◆ TASK DETAILS: Rewrite the material below with every instance of "GUI agent" changed to "interface agent" and nothing else altered.

Lines of data
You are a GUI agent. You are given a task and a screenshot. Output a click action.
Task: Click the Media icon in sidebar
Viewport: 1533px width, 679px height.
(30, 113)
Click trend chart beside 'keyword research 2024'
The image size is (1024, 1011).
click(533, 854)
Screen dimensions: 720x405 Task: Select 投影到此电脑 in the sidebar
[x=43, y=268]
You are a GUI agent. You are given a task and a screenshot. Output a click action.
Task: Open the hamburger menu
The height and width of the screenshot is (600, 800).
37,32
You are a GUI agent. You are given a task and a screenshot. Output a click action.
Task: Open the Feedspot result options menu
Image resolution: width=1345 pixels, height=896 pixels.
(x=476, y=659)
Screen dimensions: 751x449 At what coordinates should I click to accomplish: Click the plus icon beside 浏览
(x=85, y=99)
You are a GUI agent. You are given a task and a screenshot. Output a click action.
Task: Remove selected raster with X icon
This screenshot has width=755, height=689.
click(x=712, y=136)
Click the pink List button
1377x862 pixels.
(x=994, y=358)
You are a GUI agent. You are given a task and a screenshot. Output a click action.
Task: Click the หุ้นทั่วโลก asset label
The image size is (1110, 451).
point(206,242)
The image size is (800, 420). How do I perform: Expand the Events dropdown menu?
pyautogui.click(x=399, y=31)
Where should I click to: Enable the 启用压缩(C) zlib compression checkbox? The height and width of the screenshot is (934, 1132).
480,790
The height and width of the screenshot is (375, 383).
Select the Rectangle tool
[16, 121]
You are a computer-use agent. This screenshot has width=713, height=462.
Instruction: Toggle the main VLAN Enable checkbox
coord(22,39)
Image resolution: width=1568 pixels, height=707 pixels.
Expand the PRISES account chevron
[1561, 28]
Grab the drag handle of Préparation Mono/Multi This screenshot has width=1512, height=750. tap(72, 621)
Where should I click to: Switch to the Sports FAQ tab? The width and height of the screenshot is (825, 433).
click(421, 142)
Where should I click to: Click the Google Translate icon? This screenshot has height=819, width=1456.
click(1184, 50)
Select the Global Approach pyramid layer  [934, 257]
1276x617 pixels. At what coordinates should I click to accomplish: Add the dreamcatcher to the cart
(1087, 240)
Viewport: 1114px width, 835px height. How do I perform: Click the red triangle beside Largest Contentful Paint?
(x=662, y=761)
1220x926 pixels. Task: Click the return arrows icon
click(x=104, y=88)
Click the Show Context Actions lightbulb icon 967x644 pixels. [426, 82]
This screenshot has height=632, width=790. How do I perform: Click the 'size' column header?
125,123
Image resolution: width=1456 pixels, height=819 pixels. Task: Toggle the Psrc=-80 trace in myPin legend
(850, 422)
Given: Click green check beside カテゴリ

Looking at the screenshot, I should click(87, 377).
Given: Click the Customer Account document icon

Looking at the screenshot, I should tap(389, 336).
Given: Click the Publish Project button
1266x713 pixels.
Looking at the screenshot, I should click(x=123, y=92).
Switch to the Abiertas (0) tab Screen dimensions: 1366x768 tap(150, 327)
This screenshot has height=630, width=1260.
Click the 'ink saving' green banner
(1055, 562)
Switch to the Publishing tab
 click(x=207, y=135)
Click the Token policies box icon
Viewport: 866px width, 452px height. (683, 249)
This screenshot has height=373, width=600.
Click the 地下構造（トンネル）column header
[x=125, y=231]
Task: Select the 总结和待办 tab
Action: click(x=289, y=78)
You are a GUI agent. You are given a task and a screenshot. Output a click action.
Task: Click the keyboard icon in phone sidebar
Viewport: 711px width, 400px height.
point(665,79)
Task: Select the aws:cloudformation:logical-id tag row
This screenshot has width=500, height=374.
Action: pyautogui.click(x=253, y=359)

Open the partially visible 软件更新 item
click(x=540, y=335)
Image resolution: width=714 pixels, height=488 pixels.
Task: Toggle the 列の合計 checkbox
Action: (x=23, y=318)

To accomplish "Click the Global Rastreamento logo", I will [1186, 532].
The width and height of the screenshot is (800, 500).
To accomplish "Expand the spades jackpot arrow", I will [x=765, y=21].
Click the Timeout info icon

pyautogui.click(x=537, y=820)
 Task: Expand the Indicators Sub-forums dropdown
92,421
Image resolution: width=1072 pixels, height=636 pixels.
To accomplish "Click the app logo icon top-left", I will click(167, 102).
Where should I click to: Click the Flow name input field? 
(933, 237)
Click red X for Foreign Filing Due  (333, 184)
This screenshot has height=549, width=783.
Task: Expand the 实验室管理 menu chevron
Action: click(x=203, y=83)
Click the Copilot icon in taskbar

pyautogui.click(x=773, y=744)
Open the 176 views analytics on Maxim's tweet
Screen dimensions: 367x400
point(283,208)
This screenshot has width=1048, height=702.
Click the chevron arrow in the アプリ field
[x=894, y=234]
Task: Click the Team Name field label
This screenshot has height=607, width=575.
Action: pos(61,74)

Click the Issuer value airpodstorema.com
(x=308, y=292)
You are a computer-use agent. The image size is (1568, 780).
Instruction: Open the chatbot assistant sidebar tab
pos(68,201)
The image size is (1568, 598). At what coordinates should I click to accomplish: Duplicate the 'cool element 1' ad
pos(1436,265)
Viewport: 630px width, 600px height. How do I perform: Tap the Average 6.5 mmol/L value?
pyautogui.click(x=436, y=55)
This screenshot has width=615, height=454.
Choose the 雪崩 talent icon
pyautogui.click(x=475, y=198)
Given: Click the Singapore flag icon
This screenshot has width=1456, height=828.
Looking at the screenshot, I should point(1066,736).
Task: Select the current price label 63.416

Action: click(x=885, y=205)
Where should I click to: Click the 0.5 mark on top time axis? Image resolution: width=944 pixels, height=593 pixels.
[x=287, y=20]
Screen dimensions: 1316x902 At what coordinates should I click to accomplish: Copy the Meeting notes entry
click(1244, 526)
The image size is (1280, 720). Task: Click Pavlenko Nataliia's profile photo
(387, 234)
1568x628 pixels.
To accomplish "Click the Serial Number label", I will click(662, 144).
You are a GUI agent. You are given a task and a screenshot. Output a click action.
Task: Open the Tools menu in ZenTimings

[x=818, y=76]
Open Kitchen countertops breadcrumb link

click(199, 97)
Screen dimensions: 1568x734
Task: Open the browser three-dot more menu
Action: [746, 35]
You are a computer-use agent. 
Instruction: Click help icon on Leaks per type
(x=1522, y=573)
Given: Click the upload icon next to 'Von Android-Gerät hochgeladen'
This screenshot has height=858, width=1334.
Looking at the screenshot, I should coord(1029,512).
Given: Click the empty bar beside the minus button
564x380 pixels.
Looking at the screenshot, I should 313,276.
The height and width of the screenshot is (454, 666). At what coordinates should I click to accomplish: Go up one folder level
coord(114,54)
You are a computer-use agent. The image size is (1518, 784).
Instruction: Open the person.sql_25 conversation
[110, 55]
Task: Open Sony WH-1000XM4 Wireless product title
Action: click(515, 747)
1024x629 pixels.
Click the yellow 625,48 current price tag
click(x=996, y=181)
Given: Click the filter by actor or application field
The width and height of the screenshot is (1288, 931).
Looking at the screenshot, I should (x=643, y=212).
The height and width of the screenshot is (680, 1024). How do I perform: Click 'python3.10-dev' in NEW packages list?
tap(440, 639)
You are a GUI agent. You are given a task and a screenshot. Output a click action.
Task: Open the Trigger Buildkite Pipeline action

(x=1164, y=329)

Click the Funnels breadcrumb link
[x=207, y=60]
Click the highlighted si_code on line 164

◆ OUTPUT OF THE EXERCISE:
You are a interface agent. You are given a task and a screenshot. Output a click action.
Task: Click the Media icon in sidebar
Viewport: 1533px width, 679px height.
(30, 113)
Click trend chart beside 'keyword research 2024'
The image size is (1024, 1011).
click(533, 854)
Screen dimensions: 720x405 Task: Select 投影到此电脑 in the sidebar
[x=43, y=268]
You are a interface agent. You are given a task and a screenshot. Output a click action.
Task: Open the hamburger menu
The height and width of the screenshot is (600, 800).
37,32
You are a interface agent. You are given a task and a screenshot. Output a click action.
Task: Open the Feedspot result options menu
Image resolution: width=1345 pixels, height=896 pixels.
(x=476, y=659)
Screen dimensions: 751x449 At what coordinates should I click to accomplish: Click the plus icon beside 浏览
(x=85, y=99)
You are a interface agent. You are given a task and a screenshot. Output a click action.
Task: Remove selected raster with X icon
This screenshot has width=755, height=689.
click(x=712, y=136)
Click the pink List button
1377x862 pixels.
(x=994, y=358)
You are a interface agent. You are given a task and a screenshot. Output a click action.
Task: Click the หุ้นทั่วโลก asset label
The image size is (1110, 451).
point(206,242)
The image size is (800, 420). How do I perform: Expand the Events dropdown menu?
pyautogui.click(x=399, y=31)
Where should I click to: Enable the 启用压缩(C) zlib compression checkbox? The height and width of the screenshot is (934, 1132).
480,790
The height and width of the screenshot is (375, 383).
Select the Rectangle tool
[16, 121]
You are a computer-use agent. This screenshot has width=713, height=462.
Instruction: Toggle the main VLAN Enable checkbox
coord(22,39)
Image resolution: width=1568 pixels, height=707 pixels.
Expand the PRISES account chevron
[1561, 28]
Grab the drag handle of Préparation Mono/Multi This screenshot has width=1512, height=750. tap(72, 621)
Where should I click to: Switch to the Sports FAQ tab? The width and height of the screenshot is (825, 433).
click(421, 142)
Where should I click to: Click the Google Translate icon? This screenshot has height=819, width=1456.
click(1184, 50)
Select the Global Approach pyramid layer  [934, 257]
1276x617 pixels. At what coordinates should I click to accomplish: Add the dreamcatcher to the cart
(1087, 240)
Viewport: 1114px width, 835px height. How do I perform: Click the red triangle beside Largest Contentful Paint?
(x=662, y=761)
1220x926 pixels. Task: Click the return arrows icon
click(x=104, y=88)
Click the Show Context Actions lightbulb icon 967x644 pixels. [426, 82]
This screenshot has height=632, width=790. How do I perform: Click the 'size' column header?
125,123
Image resolution: width=1456 pixels, height=819 pixels. Task: Toggle the Psrc=-80 trace in myPin legend
(850, 422)
Given: Click green check beside カテゴリ

Looking at the screenshot, I should click(87, 377).
Given: Click the Customer Account document icon

Looking at the screenshot, I should tap(389, 336).
Given: Click the Publish Project button
1266x713 pixels.
Looking at the screenshot, I should click(x=123, y=92).
Switch to the Abiertas (0) tab Screen dimensions: 1366x768 tap(150, 327)
This screenshot has height=630, width=1260.
Click the 'ink saving' green banner
(1055, 562)
Switch to the Publishing tab
 click(x=207, y=135)
Click the Token policies box icon
Viewport: 866px width, 452px height. (683, 249)
This screenshot has height=373, width=600.
Click the 地下構造（トンネル）column header
[x=125, y=231]
Task: Select the 总结和待办 tab
Action: click(x=289, y=78)
You are a interface agent. You are given a task and a screenshot. Output a click action.
Task: Click the keyboard icon in phone sidebar
Viewport: 711px width, 400px height.
point(665,79)
Task: Select the aws:cloudformation:logical-id tag row
This screenshot has width=500, height=374.
Action: pyautogui.click(x=253, y=359)

Open the partially visible 软件更新 item
click(x=540, y=335)
Image resolution: width=714 pixels, height=488 pixels.
Task: Toggle the 列の合計 checkbox
Action: (x=23, y=318)

To accomplish "Click the Global Rastreamento logo", I will [1186, 532].
The width and height of the screenshot is (800, 500).
To accomplish "Expand the spades jackpot arrow", I will [x=765, y=21].
Click the Timeout info icon

pyautogui.click(x=537, y=820)
 Task: Expand the Indicators Sub-forums dropdown
92,421
Image resolution: width=1072 pixels, height=636 pixels.
To accomplish "Click the app logo icon top-left", I will click(167, 102).
Where should I click to: Click the Flow name input field? 
(933, 237)
Click red X for Foreign Filing Due  (333, 184)
This screenshot has height=549, width=783.
Task: Expand the 实验室管理 menu chevron
Action: click(x=203, y=83)
Click the Copilot icon in taskbar

pyautogui.click(x=773, y=744)
Open the 176 views analytics on Maxim's tweet
Screen dimensions: 367x400
point(283,208)
This screenshot has width=1048, height=702.
Click the chevron arrow in the アプリ field
[x=894, y=234]
Task: Click the Team Name field label
This screenshot has height=607, width=575.
Action: pos(61,74)

Click the Issuer value airpodstorema.com
(x=308, y=292)
You are a computer-use agent. The image size is (1568, 780).
Instruction: Open the chatbot assistant sidebar tab
pos(68,201)
The image size is (1568, 598). At what coordinates should I click to accomplish: Duplicate the 'cool element 1' ad
pos(1436,265)
Viewport: 630px width, 600px height. How do I perform: Tap the Average 6.5 mmol/L value?
pyautogui.click(x=436, y=55)
This screenshot has width=615, height=454.
Choose the 雪崩 talent icon
pyautogui.click(x=475, y=198)
Given: Click the Singapore flag icon
This screenshot has width=1456, height=828.
Looking at the screenshot, I should point(1066,736).
Task: Select the current price label 63.416

Action: click(x=885, y=205)
Where should I click to: Click the 0.5 mark on top time axis? Image resolution: width=944 pixels, height=593 pixels.
[x=287, y=20]
Screen dimensions: 1316x902 At what coordinates should I click to accomplish: Copy the Meeting notes entry
click(1244, 526)
The image size is (1280, 720). Task: Click Pavlenko Nataliia's profile photo
(387, 234)
1568x628 pixels.
To accomplish "Click the Serial Number label", I will click(662, 144).
You are a interface agent. You are given a task and a screenshot. Output a click action.
Task: Open the Tools menu in ZenTimings

[x=818, y=76]
Open Kitchen countertops breadcrumb link

click(199, 97)
Screen dimensions: 1568x734
Task: Open the browser three-dot more menu
Action: [746, 35]
You are a computer-use agent. 
Instruction: Click help icon on Leaks per type
(x=1522, y=573)
Given: Click the upload icon next to 'Von Android-Gerät hochgeladen'
This screenshot has height=858, width=1334.
Looking at the screenshot, I should coord(1029,512).
Given: Click the empty bar beside the minus button
564x380 pixels.
Looking at the screenshot, I should 313,276.
The height and width of the screenshot is (454, 666). At what coordinates should I click to accomplish: Go up one folder level
coord(114,54)
You are a computer-use agent. The image size is (1518, 784).
Instruction: Open the person.sql_25 conversation
[110, 55]
Task: Open Sony WH-1000XM4 Wireless product title
Action: click(515, 747)
1024x629 pixels.
Click the yellow 625,48 current price tag
click(x=996, y=181)
Given: Click the filter by actor or application field
The width and height of the screenshot is (1288, 931).
Looking at the screenshot, I should (x=643, y=212).
The height and width of the screenshot is (680, 1024). How do I perform: Click 'python3.10-dev' in NEW packages list?
tap(440, 639)
You are a interface agent. You are given a task and a screenshot. Output a click action.
Task: Open the Trigger Buildkite Pipeline action

(x=1164, y=329)

Click the Funnels breadcrumb link
[x=207, y=60]
Click the highlighted si_code on line 164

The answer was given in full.